Understand your partner’s money mindset

According to Matt Bell (associate editor at sound mind investing and author of book Money & Marriage), a lot of fights between spouses that seem as though about money, aren’t about money rather it’s a clash of temperaments.

Now, temperament is a huge potential source of conflict and one person may be upset that their spouse spends too much. However the issue may not be just that they can’t afford it, but something deeper like real fear of not being able to pay bills on time.

It is important to understate how your spouse was raised around money and how they view money. Some questions like: did they live on a budget? Were their parent’s frugal or big spenders? Did your parents talk about money or was it a taboo matter? Did you live on a budget? What is your spouse’s greatest fear of finances?

All of these answers will play into marriage and depend on how partner treat money at present times.

Don’t ignore the “B” word

“Budgeting” may seem tedious, but with it, one can yield significant benefits and prevent their marital turmoil and bringing into light about where their money is going.

Through the intervention of technology, budgeting has become a lot easier with the proliferation of apps and online tools that tracks your spending and account for you. There are many programs where you can create a budget and automatically track your transactions and accounts.
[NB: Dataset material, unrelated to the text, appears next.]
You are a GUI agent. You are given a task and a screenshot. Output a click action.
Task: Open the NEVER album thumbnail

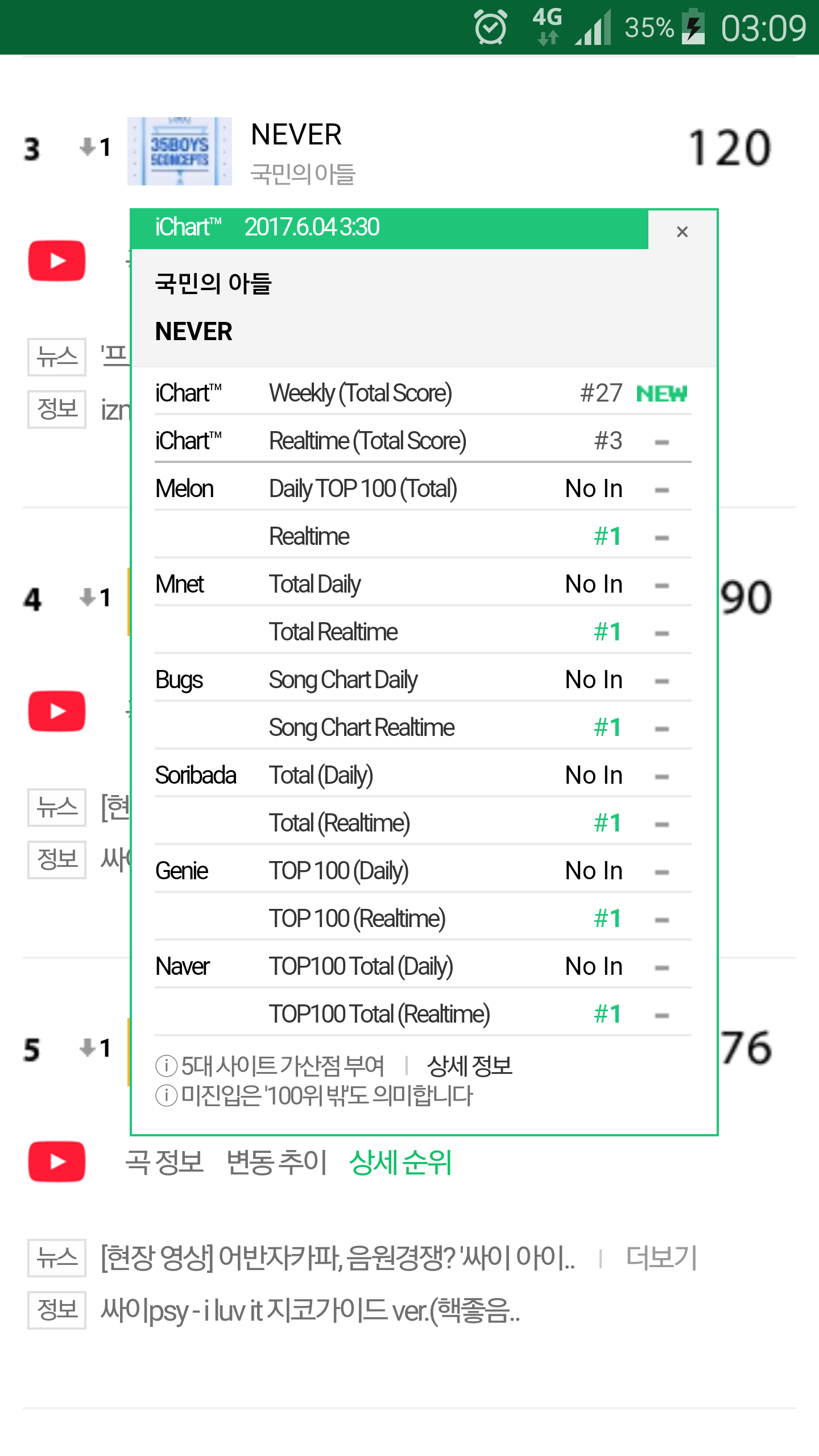tap(179, 151)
As such you’ll also be able to see your progression and categorize your purchasing to get a better idea of how you’re spending your money. As there are a lot of great programs, it’s worth looking into which program works best your budgeting case.

Stop keeping secrets

Keeping secrets from your spouse can put you on the fast track to marital may-hem especially when it comes about money. According to a poll conducted by creditcards.com, 6 million consumers in the US (about 7% country’s population) conceal their financial accounts like credit cards, savings accounts, checking accounts from their partners, spouses or significant others they live with.

So many couples do hide debt or money or charges and when the spouse finds out; it gets into a war in their marriage. In a survey conducted by moneysupermarket.com, 1 in 10 people said that their secret credit-card purchase led to divorce or breakup.

While no one should be expected or micromanaged to disclose every purchase, lying about big purchases, or hiding can be toxic to the relationship and may even lead to bigger emotional issues down-the-line.

Conclusion

As with managing money in marriage, the above essential tips will surely give you some deeper knowledge and provide means to prevent marriage from being ruined. By applying these steps, couples can set a stage for a marriage built on financial harmony, honesty, and openness.

This article deals with significant aspects of managing couples relationship alongside monetary issues where both spouses need to take critical steps to prevent ruining their marriage. Some steps may be quite awkward to take, however, the results here will benefit both of the partners in long-term running towards a successful married life.